Torres (1982) advocated for an anthropological, methodological approach that sets aside theoretical, universal assumptions and that discovers cultural particularities (Torres 1982; cited in Pe-Pua 2006, p. 173). For example, through the use of an adapted version of participant observation, the researcher establishes rapport using informal visits or “pagdalaw-dalaw—dropping in.” Gradually, the researcher moves into a more direct interaction in the cultural habitat: “pakikipanuluyan—live-in visitor.” A deeper approach would involve becoming a dweller in the particular culture (“pakikipanirahan—participant dweller”) and then entering a state of being accepted (“pagpisan—live-in, one of us, participant”). There will be different degrees of trust in regards to the data, depending on the kind of participant observation. A higher data quality is expected when the researcher participant lives in the particular culture (ibid. 2006, p. 112).

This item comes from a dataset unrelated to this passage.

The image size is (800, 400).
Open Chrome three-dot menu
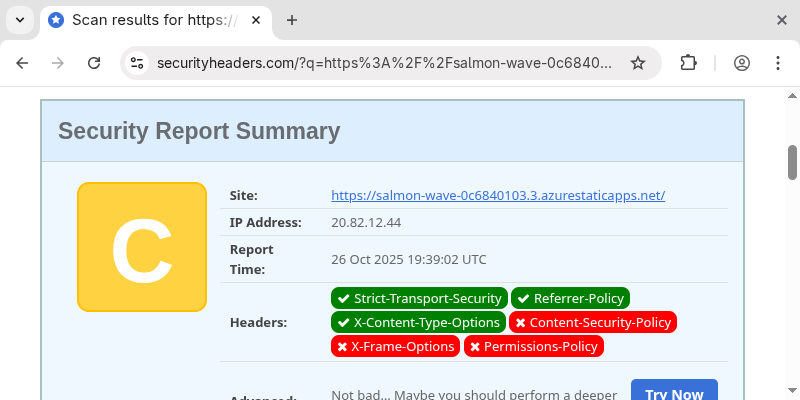(778, 63)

Bennagen (1985) advocated that “….one embraces not just the external ways, but becomes one in thought as well as have the readiness of the mind to understand them” (Bennagen 1985, p. 406; cited in Pe-Pua 2006, p. 113). The researcher and participants are perceived as equals, with equal rights in determining the research questions. The questions evolve in the interaction and are not predetermined before the interview takes place.

Several researchers used a variation on the interview method, “pakikipagkuwentuhan (story-telling)” (p. 117), in contexts of inquiry about sensitive topics. An example is the approach that De Vera (1976) used when studying extra-marital relations (De Vera 1976; cited in Pe-Pua 2006, p. 117). To discuss this topic, De Vera dialogued with men about Philippine movies, allowing them to talk freely and express their opinions. However, Orteza (1997) criticized her because de Vera did not openly inform participants about her intention to study their own extra-marital relations and not those of the movie actors. Orteza proposed the use of this method in any situation in which people are free to tell their stories in everyday life (Orteza 1997, cited in Pe-Pua 2006).

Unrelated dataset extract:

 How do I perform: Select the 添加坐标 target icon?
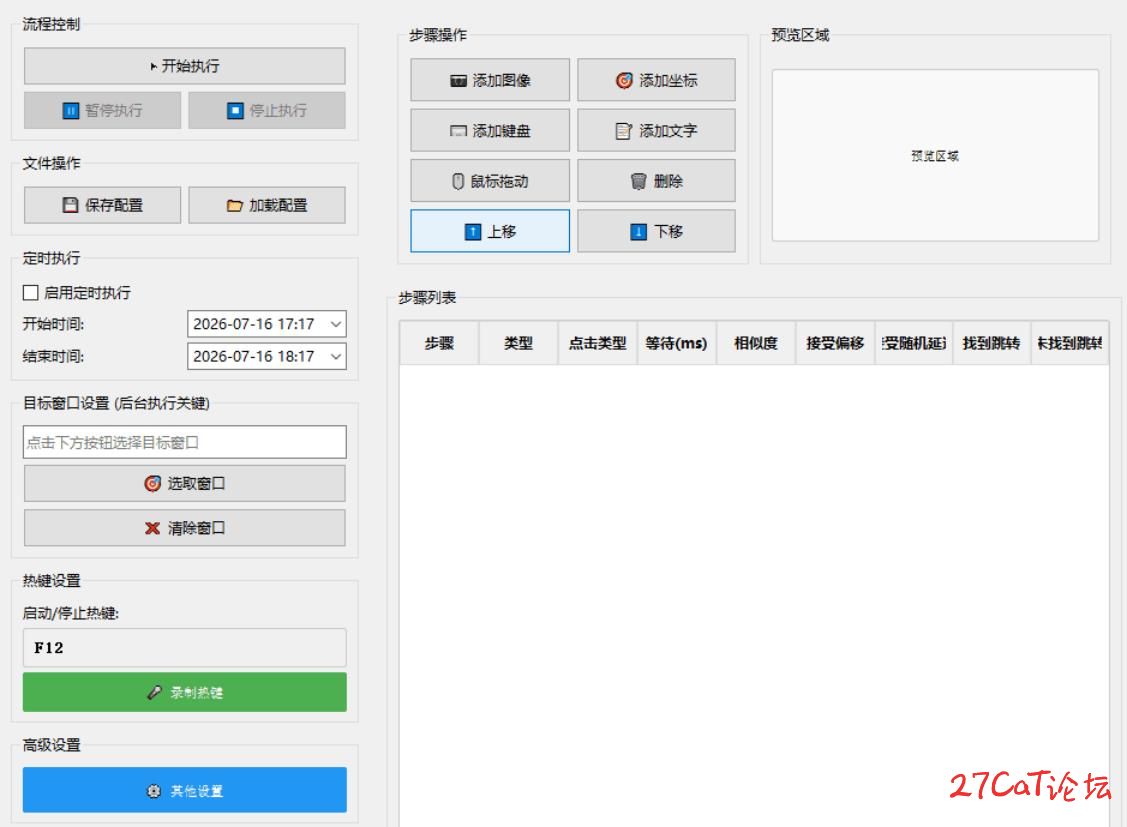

Another method is the collective indigenous discussion that Enriquez (1994) promoted under the Philippine Psychology Research and Training House. This method has three indigenous elements for discussion: (1) a concept or practice; (2) a drink; and (3) food. Its main goals are consciousness raising, application into everyday life, and open and continuous reflection and discussion. This method is embraced by this organization as well as by the National Association of Filipino Psychology (ibid., 120).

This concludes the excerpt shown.